I still remember right before our return to the US when we were still onboard in Panama, sweating out the 90+ degree temperatures Tate asked me what I wanted to see most on our RV trip (this was before we even knew what we would travel in) and I answered “Why, the giant Redwoods in California of course!” Being brought up in the south where the largest trunked trees are short (albeit beautiful) Live Oak trees the idea of seeing some trees, hundreds (or more) feet tall with trunks as big as a house, was enthralling and something I’d drive across the country to the northwest point in California to see them. But in the end we skipped the Redwoods and actually all of California.

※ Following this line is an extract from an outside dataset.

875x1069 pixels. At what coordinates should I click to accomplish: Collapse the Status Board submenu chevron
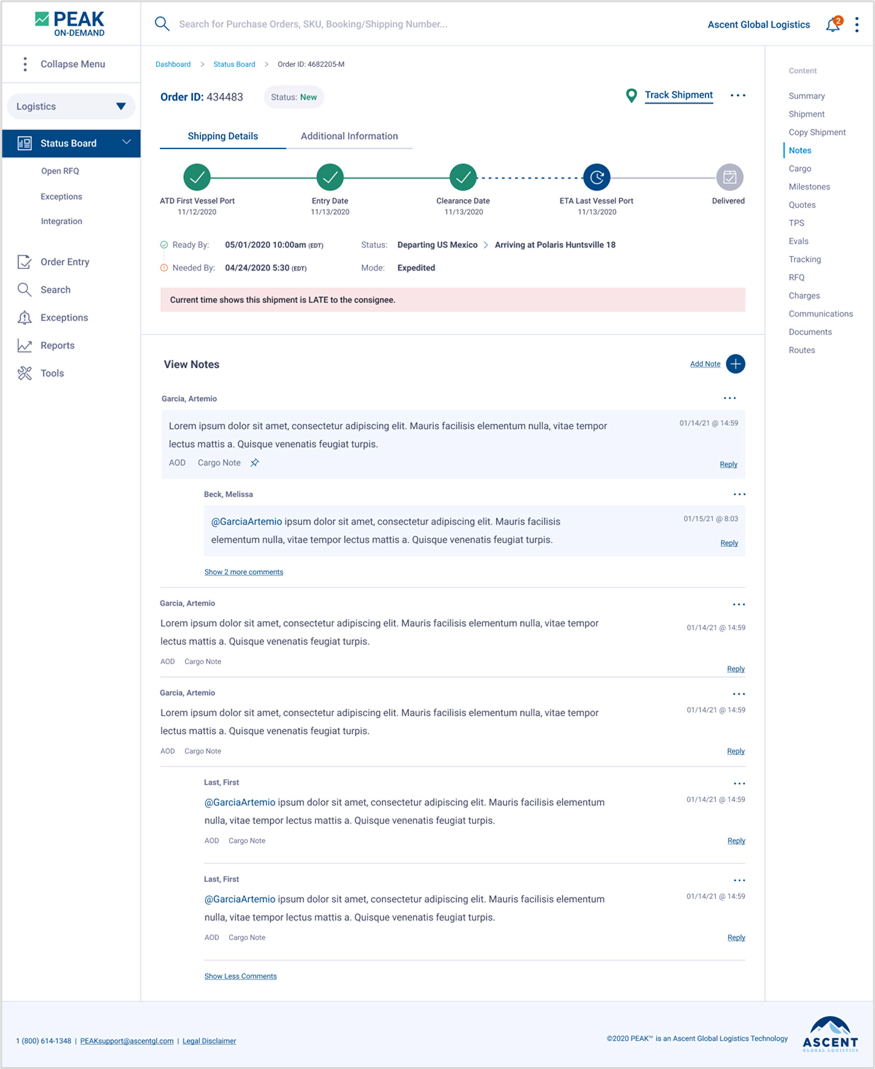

We spent basically a month in South Dakota, a month in Montana and a month in Washington State. This is a much faster pace than we enjoyed while sailing (typically 3 months in one port was our “fill” moment) but still slow when you have a truncated timeline. Really our only hard schedule this whole trip has been the arrival of Tate’s Dad (Mr. Logan who also came to visit us in Isla Mujeres, Mexico on Sundowner in the March of 2015) in Flagstaff in early September. Now that it was getting to be the middle of July that left us with roughly 6 weeks before we needed to pick him up in Arizona. 6 weeks, holy smokes that’s nothing!

We thoroughly enjoyed our wet but fire laden time near the rainforest and when we departed we fully intended to go south through Oregon and high tail it to the Redwoods National Park. BUT once we actually got on the road I pulled out our old trusty Atlas (yes, a real PAPER map) and calculated the distance to the Redwoods and possible other stops in California before continuing onto the deserty areas and found that it would be 700 miles “out of the way” to go to the Redwoods before heading back East and so we really had some thinking to do.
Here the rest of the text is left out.